_What is expected_
Within the listing below, show every line that contains the word "Cancel".

++++++++++++++++++++

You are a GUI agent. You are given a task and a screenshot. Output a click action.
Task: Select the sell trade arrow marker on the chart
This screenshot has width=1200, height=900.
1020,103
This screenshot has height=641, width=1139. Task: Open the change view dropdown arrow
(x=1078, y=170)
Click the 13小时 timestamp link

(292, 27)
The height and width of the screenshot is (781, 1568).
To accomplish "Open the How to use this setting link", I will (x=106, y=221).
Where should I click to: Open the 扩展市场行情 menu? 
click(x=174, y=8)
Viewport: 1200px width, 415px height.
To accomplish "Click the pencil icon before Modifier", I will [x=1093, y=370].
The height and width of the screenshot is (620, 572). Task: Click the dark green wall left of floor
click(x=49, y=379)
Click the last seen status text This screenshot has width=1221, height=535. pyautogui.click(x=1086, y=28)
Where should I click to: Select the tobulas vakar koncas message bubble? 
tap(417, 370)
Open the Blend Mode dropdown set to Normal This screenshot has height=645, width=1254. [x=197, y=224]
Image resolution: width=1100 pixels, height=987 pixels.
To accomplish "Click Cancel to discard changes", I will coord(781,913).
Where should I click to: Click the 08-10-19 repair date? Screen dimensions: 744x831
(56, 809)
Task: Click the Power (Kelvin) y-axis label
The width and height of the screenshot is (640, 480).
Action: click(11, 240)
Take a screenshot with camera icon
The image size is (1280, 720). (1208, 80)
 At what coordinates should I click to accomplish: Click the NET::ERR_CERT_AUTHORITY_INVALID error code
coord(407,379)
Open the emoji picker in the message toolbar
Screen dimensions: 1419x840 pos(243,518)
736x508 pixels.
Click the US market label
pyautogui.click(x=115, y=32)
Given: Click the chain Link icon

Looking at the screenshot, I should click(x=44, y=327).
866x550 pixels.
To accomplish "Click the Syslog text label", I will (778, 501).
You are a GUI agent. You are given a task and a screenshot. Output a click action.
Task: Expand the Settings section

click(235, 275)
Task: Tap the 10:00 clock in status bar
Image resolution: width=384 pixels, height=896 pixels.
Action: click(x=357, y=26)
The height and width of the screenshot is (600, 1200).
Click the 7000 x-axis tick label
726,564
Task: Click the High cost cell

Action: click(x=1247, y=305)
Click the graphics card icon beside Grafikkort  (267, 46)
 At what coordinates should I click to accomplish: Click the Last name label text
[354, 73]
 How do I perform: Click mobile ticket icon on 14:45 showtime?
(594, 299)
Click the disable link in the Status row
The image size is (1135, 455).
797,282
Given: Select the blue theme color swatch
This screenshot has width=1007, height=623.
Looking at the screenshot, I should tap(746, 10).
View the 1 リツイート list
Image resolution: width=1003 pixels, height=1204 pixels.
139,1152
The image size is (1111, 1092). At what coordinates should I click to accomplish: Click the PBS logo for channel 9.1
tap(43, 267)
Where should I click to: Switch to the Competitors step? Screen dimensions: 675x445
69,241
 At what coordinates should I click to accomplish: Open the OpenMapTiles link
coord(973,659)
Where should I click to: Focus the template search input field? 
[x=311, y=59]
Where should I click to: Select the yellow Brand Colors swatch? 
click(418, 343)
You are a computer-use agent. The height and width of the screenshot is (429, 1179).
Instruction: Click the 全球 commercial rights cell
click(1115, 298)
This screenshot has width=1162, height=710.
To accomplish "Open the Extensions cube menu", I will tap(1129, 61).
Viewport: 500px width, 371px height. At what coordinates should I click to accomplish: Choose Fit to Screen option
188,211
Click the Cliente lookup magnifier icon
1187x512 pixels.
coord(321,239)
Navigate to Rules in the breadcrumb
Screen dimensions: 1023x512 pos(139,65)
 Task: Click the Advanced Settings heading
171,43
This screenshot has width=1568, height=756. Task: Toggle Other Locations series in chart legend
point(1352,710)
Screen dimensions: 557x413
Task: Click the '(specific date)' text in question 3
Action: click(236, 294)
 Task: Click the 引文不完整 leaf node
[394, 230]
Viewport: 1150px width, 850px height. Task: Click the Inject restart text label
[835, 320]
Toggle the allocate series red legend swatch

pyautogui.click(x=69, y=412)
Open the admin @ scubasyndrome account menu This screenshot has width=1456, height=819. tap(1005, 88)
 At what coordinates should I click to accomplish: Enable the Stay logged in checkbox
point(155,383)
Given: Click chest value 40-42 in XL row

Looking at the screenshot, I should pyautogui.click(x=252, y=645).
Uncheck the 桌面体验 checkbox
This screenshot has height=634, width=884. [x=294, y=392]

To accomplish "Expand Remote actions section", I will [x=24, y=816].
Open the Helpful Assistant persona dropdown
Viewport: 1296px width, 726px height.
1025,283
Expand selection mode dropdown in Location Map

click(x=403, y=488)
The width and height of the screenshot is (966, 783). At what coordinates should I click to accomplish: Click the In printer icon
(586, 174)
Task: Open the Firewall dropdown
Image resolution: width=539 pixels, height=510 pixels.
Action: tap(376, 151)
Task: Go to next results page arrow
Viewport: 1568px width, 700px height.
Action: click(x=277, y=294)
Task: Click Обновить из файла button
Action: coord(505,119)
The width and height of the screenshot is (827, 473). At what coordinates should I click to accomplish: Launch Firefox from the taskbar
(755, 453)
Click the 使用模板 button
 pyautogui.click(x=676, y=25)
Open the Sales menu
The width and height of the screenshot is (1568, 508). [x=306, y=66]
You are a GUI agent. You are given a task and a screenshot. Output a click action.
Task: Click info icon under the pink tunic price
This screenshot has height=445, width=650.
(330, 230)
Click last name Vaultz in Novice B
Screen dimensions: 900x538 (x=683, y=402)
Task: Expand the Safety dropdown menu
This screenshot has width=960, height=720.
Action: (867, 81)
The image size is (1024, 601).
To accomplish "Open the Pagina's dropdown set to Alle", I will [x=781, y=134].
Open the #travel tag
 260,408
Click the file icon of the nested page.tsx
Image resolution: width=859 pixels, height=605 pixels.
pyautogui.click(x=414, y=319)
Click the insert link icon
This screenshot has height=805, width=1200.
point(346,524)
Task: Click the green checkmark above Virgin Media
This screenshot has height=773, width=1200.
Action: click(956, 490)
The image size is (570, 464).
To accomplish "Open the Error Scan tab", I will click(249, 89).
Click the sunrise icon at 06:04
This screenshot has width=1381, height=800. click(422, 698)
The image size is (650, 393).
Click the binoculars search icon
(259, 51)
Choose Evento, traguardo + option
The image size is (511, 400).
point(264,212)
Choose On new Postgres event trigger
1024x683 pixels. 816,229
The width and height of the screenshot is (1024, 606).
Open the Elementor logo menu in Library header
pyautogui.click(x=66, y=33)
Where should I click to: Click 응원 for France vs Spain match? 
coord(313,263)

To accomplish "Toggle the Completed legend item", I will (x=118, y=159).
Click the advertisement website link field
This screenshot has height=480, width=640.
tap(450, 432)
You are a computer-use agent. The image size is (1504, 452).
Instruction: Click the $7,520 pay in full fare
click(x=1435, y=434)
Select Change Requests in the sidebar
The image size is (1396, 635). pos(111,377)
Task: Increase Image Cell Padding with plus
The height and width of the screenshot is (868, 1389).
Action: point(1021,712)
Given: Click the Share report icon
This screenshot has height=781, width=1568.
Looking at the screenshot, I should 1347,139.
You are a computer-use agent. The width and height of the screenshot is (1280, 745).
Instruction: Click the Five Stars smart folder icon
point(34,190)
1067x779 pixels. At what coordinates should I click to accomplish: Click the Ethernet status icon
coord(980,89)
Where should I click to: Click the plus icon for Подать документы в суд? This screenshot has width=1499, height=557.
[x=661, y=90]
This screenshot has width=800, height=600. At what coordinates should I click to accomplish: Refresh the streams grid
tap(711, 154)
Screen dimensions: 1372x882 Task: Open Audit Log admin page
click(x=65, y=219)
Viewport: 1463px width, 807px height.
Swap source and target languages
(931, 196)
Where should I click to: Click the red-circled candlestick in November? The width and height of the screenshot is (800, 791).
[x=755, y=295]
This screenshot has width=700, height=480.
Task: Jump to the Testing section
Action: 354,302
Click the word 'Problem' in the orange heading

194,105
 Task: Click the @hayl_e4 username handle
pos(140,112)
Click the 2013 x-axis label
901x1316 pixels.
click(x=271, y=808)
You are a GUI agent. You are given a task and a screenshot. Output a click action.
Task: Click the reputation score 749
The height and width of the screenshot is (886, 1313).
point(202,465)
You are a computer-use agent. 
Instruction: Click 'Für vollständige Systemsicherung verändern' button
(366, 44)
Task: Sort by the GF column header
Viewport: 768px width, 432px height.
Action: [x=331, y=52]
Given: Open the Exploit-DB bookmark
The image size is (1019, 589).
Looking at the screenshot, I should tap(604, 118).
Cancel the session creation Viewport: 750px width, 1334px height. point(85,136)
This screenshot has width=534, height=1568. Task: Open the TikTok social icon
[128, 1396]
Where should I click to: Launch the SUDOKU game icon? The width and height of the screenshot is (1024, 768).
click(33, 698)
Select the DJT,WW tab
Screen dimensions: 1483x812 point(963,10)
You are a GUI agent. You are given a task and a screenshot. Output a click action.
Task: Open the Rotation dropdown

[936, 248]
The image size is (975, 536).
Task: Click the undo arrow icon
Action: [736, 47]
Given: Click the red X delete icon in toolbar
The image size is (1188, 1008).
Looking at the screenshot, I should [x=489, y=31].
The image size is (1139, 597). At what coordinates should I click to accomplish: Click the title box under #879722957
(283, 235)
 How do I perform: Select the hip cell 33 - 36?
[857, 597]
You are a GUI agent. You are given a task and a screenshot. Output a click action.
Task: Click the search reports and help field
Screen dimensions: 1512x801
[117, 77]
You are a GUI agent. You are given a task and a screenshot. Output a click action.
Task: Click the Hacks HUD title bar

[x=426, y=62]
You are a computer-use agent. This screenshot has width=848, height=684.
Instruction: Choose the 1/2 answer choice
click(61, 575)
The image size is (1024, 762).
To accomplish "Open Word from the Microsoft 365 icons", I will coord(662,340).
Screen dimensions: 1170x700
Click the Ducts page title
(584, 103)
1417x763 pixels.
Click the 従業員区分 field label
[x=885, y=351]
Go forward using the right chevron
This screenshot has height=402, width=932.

++++++++++++++++++++

_Response box_
To accomplish "Click Cancel to discard changes", I will coord(781,913).
Cancel the session creation Viewport: 750px width, 1334px height. point(85,136)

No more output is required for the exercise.